In the small print, AMD claims that this metric has been reached by comparing the projected specifications of the MI325X accelerator, which is expected to have 288GB HBM3e memory capacity and 1.3 petaflops of FP16 and 2.6 petaflops of FP8 peak compute performance, with a selection of Nvidia GPUs.

AMD said that the highest published results for the Nvidia Hopper H200 141GB, Blackwell HGX B100 192GB, and Blackwell HGX B200 192GB all demonstrate a lower memory capacity and bandwidth performance than the MI325X.

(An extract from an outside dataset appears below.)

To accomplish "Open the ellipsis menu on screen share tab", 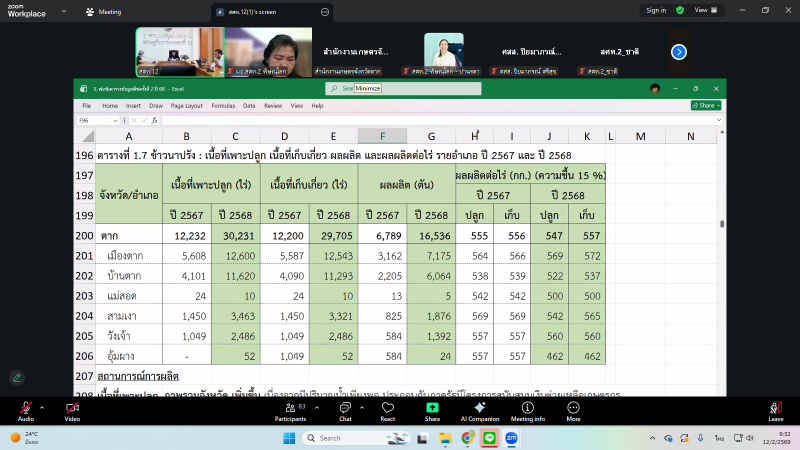I will [x=326, y=11].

The MI325X will run on the company’s CDNA 3 architecture, which has specifically been designed for data center applications.

AMD updates its data center GPU roadmap

In addition to announcing the MI325X, Su also used her Computex keynote to show off AMD’s updated roadmap, which will see the company release a new data center GPU every year, starting with the MI325X.

“We have now expanded our product roadmap so it's on an annual cadence, which means a new product every year,” Su said during the event.

The company also unveiled its incoming CDNA 4 architecture set to be released in 2025, which will be used to power the AMD Instinct MI350 series accelerators and deliver up to a 35x increase in AI inference performance compared to CDNA 3.

Due for release in 2025, the AMD Instinct MI350x accelerator will be the first product to use this new architecture. Containing 288GB of HBM3e, the MI350x will be manufactured using a 3nm process and will support FP4 and FP6 data types.

A new CDNA architecture has also been planned for release in 2026 to power the AMD Instinct MI400 series accelerators.

Earlier this year, after the company posted its Q1 2024 financial results, Su labeled the Instinct MI300 AI chips the “fastest-ramping product in AMD history,” noting that it had passed $1 billion in total sales in less than two quarters.

Based on the company’s “expanding customer engagements,” Su added that the company expected data center GPU revenue to exceed $4bn in 2024.

Last month, Microsoft announced it would be making AMD’s MI300X accelerators available to customers through the company’s Azure cloud computing service, with Scott Guthrie, EVP of Microsoft’s Cloud and AI group, describing the MI300X as the “most cost-effective GPU out there right now for Azure OpenAI.”